(Dataset excerpts)
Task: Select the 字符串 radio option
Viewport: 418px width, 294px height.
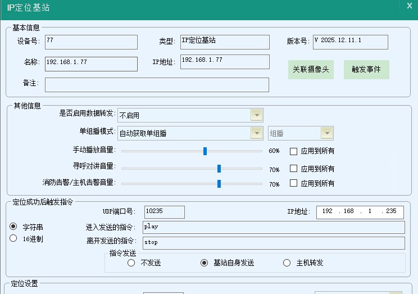Action: (x=13, y=227)
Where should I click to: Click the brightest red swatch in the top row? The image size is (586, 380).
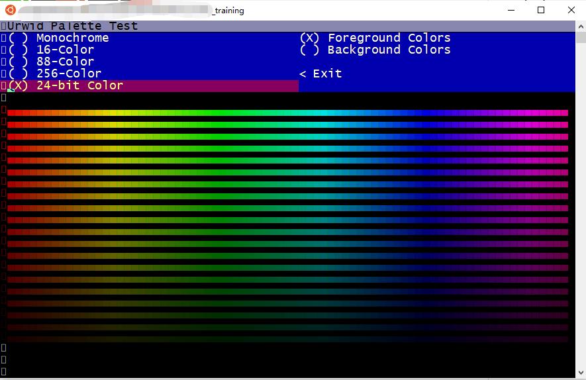[x=11, y=113]
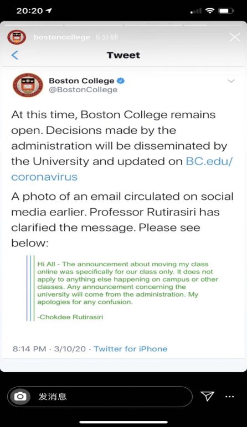
Task: Tap the bostoncollege story username
Action: pos(61,37)
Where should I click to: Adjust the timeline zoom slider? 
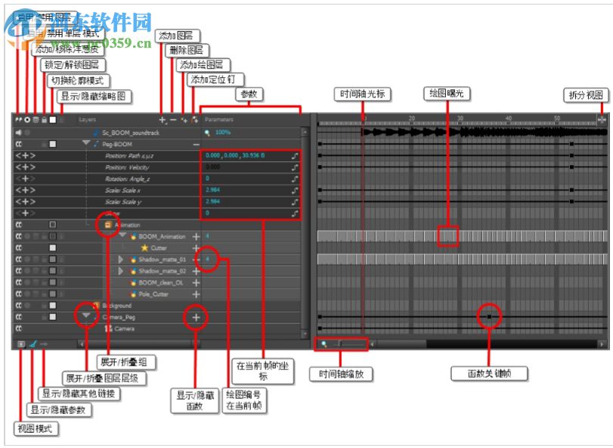[x=339, y=343]
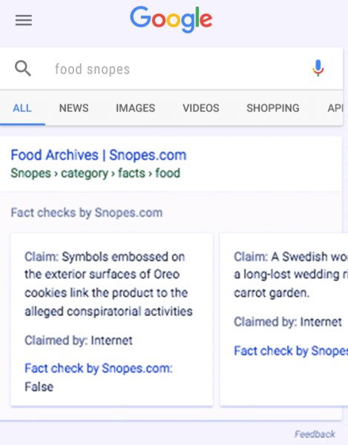Screen dimensions: 348x445
Task: Open Food Archives | Snopes.com result
Action: [99, 155]
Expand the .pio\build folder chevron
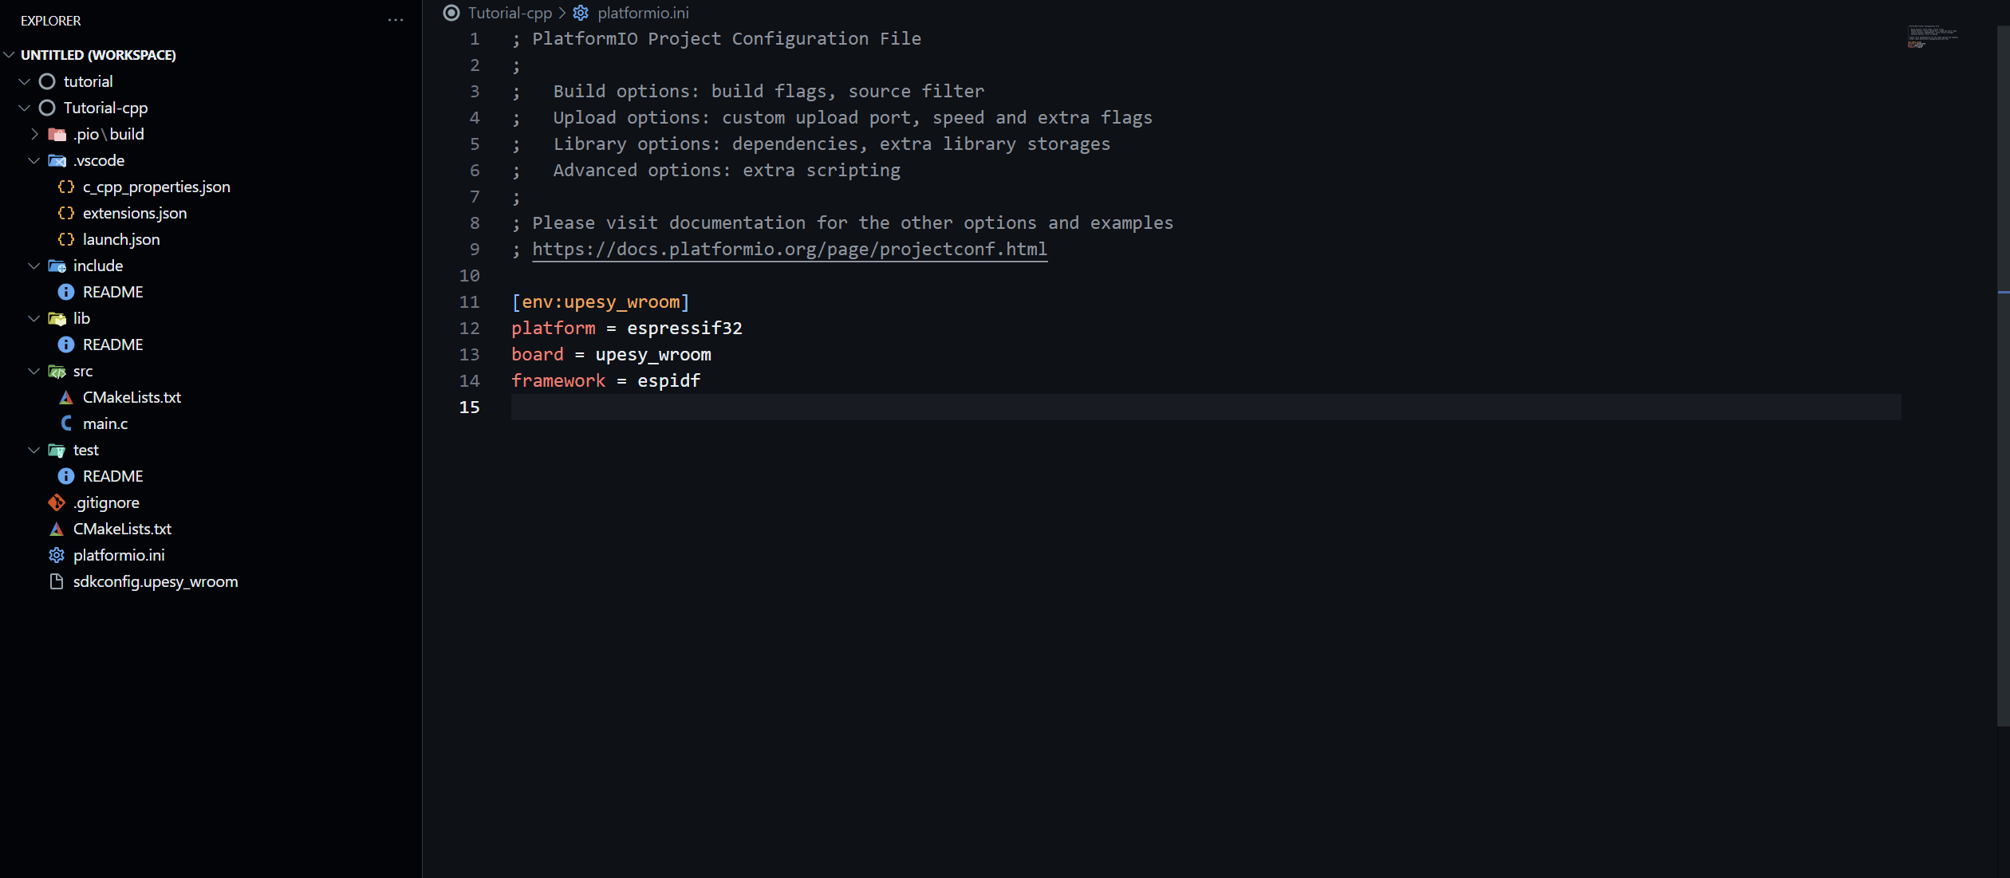Viewport: 2010px width, 878px height. coord(34,134)
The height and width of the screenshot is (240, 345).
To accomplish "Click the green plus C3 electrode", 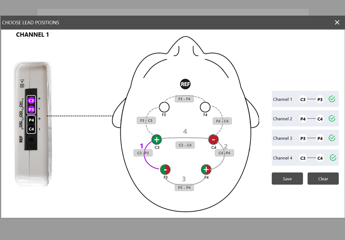I will 157,139.
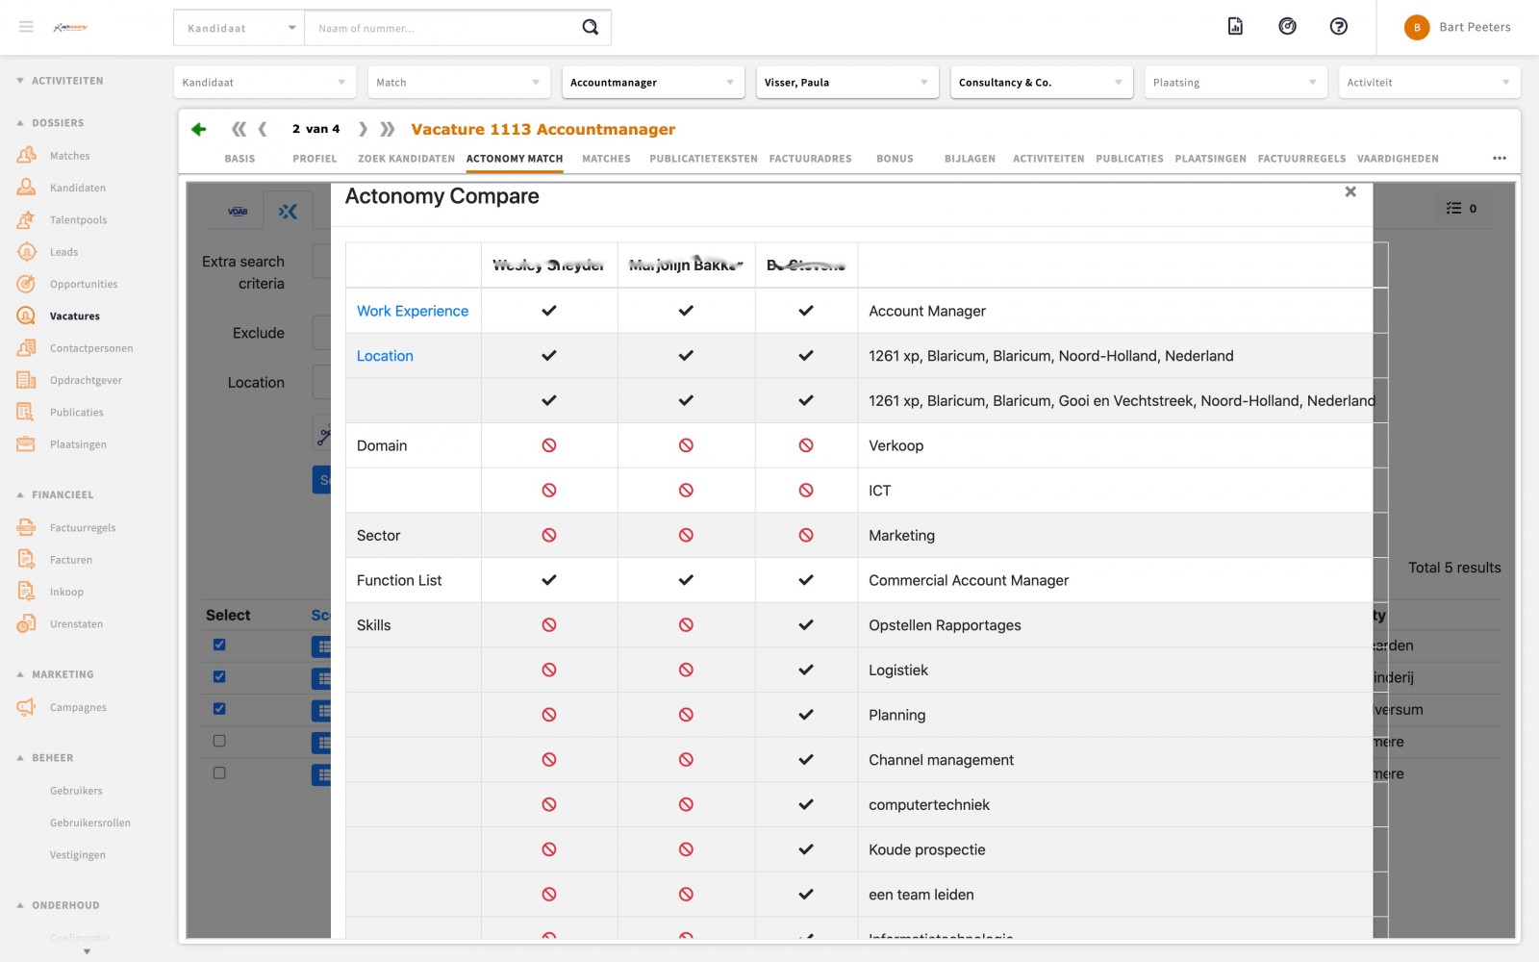
Task: Close the Actonomy Compare dialog
Action: point(1350,192)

# Activity:
Find the line with "Where should I click to: Click" in the data above, and from there retype each line exactly through the line with "The height and", skipping the pictures along the way.

# Task response:
Where should I click to: Click the brightest red swatch in the top row? The image size is (586, 380).
[x=11, y=113]
Task: Tap the bostoncollege story username
Action: pos(61,37)
Where should I click to: Adjust the timeline zoom slider? 
[x=339, y=343]
Screen dimensions: 348x445
Task: Open Food Archives | Snopes.com result
Action: [99, 155]
Expand the .pio\build folder chevron
Viewport: 2010px width, 878px height. coord(34,134)
The height and width of the screenshot is (240, 345).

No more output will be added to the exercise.